*Directions for this task:* Arrange every line of the records below as a Markdown table with the columns Row and Line. Number the rows in order and leave out blank lines.

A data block
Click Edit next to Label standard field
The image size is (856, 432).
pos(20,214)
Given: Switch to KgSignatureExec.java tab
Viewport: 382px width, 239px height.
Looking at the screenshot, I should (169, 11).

*Final answer:*
| Row | Line |
|---|---|
| 1 | Click Edit next to Label standard field |
| 2 | The image size is (856, 432). |
| 3 | pos(20,214) |
| 4 | Given: Switch to KgSignatureExec.java tab |
| 5 | Viewport: 382px width, 239px height. |
| 6 | Looking at the screenshot, I should (169, 11). |